About 30,000 years ago, China was a warm and humid place. Thus people living here usually have more sweat glands to cool self temperature. But why and how is unclear to people.

Until six years ago, some scientists began to pay attention to a variant gene that involves in hair formation. In order to figure out how the genetic change in the gene caused the change in hair texture, researchers did a study on mice. The gene is EDAR. And its variant is EDAR 370A.

 

They inserted EDAR 370A into mouse embryonic stem cells. By breeding the resulting mice for several generations, they got a strain carrying 370A. Although the 370A protein differed from the mouse EDAR protein by just one amino acid, it led to several important changes in the mouse. The mice had thicker hairs in their fur, as expected. But they also had more sweat glands, denser mammary glands, and smaller fat pads around those mammary glands.

 

To determine if these effects were also found in people, the team measured sweat gland density in Han Chinese in China carrying one or two copies of 370A. People with a double dose of 370A also had more sweat glands, the researchers report.

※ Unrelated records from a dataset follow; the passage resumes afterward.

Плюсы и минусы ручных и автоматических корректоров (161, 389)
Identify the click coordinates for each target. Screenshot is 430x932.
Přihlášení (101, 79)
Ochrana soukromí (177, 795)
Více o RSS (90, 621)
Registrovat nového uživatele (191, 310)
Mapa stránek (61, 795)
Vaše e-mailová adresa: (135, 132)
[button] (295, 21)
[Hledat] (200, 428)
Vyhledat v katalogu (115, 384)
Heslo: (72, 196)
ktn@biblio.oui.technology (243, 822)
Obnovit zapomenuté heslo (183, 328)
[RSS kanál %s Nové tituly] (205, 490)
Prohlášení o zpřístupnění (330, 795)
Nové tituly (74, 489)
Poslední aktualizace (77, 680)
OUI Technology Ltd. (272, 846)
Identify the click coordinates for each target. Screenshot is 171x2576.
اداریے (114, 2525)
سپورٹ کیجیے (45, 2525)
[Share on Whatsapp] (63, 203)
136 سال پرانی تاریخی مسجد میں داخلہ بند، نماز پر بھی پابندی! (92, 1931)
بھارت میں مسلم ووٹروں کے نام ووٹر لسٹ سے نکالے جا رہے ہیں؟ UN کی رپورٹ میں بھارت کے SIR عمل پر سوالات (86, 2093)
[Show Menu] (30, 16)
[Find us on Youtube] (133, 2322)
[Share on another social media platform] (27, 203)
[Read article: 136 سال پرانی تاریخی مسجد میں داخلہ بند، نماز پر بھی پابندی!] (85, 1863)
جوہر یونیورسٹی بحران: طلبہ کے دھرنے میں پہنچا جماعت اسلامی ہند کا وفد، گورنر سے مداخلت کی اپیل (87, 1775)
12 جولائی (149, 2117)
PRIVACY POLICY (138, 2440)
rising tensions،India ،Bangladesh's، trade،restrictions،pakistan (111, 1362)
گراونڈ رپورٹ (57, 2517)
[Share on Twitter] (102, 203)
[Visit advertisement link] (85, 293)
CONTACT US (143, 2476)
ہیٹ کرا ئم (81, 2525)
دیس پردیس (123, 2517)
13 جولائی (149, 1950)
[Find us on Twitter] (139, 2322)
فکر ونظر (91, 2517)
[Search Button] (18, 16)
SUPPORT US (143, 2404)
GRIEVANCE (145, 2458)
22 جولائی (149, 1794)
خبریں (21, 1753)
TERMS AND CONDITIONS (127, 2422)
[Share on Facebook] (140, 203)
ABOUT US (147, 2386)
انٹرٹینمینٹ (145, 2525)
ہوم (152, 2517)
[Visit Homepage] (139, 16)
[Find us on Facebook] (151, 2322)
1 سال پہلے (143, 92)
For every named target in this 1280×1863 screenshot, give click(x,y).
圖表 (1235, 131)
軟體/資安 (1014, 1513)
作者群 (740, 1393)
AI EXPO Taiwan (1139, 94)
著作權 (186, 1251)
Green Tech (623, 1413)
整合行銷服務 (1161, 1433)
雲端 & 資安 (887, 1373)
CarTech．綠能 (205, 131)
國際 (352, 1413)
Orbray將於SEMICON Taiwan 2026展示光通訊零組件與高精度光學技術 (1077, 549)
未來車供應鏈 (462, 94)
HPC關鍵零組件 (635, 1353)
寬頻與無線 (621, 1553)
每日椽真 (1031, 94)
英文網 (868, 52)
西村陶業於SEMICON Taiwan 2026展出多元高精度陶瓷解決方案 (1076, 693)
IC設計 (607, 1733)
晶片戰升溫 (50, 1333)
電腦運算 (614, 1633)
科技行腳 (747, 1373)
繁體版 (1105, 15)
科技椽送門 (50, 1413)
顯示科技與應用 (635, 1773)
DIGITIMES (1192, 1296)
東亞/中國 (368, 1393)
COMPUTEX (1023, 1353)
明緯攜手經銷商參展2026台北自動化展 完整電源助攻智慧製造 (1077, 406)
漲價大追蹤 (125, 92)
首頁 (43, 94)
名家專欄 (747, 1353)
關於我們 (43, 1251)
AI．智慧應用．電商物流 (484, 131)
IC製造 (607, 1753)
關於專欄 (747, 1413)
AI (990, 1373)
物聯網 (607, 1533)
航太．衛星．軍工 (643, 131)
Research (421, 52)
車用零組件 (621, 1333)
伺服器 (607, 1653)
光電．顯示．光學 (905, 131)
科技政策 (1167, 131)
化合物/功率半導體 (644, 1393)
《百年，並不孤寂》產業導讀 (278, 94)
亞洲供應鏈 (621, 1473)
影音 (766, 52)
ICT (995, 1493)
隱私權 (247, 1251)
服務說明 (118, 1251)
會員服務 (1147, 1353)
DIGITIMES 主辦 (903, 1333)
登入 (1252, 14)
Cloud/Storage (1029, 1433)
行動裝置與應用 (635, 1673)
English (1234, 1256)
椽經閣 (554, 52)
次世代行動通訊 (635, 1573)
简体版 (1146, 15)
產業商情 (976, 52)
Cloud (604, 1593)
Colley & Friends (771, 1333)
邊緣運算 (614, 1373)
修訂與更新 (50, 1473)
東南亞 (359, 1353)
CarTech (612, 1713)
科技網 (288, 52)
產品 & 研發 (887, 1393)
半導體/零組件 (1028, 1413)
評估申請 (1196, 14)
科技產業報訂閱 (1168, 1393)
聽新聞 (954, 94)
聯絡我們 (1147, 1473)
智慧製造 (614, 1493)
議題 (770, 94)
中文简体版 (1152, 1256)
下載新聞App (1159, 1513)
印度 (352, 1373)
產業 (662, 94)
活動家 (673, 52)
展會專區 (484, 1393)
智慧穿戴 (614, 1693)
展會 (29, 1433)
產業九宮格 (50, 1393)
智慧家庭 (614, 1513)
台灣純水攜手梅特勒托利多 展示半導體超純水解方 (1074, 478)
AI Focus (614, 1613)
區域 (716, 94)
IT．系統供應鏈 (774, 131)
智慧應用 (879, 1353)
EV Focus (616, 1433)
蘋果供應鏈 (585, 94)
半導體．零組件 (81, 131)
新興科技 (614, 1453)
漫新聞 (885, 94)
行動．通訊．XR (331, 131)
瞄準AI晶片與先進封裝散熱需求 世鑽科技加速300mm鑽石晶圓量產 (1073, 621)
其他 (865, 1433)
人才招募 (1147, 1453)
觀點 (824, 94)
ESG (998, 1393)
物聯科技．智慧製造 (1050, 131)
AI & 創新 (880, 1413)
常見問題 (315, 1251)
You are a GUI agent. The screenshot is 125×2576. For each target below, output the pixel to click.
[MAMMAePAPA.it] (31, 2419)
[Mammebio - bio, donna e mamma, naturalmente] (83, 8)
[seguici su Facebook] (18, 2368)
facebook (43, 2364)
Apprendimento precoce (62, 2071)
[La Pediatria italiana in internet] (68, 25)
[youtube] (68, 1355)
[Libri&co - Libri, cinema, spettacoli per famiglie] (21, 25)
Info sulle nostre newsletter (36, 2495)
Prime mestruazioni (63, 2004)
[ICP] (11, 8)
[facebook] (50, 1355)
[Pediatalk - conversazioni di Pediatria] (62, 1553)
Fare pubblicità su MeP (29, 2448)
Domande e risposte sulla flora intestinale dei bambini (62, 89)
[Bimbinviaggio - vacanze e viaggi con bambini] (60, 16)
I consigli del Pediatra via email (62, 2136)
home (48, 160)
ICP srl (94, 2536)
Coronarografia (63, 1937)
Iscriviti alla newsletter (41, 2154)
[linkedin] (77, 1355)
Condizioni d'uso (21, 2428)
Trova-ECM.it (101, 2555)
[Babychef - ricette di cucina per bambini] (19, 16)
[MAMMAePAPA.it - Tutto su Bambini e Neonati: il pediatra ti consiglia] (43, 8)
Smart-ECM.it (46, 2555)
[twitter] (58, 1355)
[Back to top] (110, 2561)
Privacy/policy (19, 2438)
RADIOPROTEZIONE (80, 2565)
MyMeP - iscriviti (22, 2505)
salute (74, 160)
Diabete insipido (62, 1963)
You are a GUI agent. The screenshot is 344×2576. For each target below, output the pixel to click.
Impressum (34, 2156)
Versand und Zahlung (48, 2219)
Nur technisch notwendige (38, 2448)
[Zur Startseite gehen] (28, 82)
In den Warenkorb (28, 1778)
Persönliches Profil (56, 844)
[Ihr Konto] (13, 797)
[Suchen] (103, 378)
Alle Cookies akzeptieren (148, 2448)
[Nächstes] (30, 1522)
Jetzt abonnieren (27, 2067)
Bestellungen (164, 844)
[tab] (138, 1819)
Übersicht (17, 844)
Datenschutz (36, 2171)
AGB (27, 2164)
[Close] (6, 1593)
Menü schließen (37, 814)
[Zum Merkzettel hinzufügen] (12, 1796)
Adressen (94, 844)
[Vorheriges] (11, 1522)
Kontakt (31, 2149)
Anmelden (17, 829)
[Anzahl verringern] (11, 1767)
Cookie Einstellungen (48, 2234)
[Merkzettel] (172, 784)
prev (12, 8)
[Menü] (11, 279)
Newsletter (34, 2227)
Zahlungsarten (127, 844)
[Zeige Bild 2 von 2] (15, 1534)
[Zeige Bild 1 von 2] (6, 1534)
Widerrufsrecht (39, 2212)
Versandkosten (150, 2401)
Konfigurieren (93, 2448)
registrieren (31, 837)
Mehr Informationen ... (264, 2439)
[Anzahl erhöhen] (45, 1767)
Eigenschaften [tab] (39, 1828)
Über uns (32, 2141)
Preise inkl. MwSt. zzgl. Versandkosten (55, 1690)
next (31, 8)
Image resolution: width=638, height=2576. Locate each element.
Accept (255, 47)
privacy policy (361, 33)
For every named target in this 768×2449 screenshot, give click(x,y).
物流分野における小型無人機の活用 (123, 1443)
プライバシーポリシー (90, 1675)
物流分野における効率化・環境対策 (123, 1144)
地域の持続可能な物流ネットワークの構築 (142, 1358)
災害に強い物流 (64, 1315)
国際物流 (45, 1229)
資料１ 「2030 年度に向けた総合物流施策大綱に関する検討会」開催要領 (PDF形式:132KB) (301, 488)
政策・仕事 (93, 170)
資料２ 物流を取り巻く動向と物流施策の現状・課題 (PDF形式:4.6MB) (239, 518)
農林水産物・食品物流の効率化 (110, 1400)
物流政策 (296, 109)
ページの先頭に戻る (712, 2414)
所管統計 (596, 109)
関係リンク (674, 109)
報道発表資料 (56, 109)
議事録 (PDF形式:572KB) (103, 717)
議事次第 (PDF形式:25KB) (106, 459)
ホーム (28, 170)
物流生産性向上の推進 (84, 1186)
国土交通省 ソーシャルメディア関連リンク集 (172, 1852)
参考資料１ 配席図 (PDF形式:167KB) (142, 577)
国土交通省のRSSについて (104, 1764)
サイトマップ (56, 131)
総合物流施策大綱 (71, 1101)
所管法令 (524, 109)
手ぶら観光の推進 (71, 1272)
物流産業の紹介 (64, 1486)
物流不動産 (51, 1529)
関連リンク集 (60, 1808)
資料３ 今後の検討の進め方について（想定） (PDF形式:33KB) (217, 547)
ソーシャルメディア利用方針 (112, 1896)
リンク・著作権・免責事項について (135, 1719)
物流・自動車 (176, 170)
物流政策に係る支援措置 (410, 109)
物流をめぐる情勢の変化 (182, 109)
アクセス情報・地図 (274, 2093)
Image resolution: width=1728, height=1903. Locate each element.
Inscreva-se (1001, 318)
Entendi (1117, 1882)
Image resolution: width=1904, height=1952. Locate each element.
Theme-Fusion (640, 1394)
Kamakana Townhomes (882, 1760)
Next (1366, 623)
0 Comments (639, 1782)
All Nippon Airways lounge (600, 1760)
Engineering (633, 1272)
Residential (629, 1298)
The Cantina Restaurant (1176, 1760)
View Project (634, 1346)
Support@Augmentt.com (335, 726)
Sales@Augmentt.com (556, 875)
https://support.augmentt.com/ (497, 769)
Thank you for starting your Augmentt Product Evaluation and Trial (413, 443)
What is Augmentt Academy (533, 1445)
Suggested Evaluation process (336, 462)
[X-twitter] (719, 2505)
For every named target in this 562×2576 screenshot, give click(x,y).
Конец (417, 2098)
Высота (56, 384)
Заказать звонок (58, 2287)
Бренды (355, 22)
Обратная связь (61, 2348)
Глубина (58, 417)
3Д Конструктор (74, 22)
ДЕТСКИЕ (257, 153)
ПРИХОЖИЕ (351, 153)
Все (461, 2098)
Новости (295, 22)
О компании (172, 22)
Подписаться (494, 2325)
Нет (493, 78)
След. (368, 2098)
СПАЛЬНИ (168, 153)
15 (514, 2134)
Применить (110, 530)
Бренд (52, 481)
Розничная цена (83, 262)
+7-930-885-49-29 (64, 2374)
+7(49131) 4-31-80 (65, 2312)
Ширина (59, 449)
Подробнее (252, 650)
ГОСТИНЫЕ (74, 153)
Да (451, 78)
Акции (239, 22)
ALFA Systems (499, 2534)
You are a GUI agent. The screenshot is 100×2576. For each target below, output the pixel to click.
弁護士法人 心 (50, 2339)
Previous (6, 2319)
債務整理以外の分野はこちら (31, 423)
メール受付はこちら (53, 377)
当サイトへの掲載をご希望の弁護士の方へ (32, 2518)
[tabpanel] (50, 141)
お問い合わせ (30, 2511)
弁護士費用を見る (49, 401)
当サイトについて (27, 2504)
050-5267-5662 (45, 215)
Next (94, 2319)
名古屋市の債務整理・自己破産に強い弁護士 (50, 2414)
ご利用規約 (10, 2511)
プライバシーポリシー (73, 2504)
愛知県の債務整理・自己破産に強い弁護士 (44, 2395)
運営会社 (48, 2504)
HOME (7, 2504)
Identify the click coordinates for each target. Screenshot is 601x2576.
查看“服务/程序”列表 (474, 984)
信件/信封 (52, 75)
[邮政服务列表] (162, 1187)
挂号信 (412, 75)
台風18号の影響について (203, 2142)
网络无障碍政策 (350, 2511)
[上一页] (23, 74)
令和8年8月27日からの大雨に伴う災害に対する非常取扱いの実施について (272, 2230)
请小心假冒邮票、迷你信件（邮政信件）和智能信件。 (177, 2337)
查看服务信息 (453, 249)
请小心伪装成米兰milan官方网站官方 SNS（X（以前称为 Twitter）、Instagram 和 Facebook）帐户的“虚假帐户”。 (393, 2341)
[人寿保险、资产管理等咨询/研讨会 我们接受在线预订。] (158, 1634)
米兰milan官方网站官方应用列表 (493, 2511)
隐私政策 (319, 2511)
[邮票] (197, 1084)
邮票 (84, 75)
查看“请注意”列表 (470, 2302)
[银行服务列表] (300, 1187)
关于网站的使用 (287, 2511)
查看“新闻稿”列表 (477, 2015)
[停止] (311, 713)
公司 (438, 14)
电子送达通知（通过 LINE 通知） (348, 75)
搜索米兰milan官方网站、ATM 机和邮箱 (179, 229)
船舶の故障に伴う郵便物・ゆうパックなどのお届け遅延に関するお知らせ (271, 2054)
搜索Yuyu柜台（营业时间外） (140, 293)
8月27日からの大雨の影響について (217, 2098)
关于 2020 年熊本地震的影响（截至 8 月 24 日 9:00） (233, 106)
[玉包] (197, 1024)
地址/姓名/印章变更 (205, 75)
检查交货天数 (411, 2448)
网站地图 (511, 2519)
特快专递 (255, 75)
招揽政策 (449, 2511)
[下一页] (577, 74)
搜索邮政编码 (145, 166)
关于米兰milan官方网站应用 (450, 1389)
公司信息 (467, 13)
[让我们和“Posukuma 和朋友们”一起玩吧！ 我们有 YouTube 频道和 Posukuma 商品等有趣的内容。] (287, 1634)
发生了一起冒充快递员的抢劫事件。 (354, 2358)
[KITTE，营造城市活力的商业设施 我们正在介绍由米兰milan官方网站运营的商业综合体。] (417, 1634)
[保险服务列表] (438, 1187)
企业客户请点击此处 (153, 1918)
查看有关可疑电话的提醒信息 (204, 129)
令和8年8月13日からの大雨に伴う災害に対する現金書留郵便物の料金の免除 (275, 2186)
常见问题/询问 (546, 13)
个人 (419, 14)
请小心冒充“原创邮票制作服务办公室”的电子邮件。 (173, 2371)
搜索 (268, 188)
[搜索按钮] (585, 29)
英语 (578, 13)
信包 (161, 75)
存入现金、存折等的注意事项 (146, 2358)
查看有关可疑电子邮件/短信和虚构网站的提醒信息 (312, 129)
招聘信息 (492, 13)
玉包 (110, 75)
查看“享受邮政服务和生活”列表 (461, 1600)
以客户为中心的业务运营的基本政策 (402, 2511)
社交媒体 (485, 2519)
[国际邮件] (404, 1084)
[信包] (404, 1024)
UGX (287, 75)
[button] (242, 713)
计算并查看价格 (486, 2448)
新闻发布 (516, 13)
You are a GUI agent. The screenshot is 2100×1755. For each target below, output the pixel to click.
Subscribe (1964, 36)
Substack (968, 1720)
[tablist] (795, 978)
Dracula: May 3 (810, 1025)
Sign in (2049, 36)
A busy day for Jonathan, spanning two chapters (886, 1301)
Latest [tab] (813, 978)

They did not have an easy way to tell if mammary glands were different in this group, but they suspect, based on the results in mice, that these structures were also affected.

 

Then they did genome analyses and computer simulations which indicated that the mutation creating the variant gene happened more than 30,000 years ago in central China. China had been relatively warm and humid between 40,000 and 32,000 years ago and then got cooler and drier.

 

The study is one of the first that clearly shows an important change in late human evolution which can be modeled in the mouse. The model is novel that helps people understand human evolution and the functional consequences of genetic changes.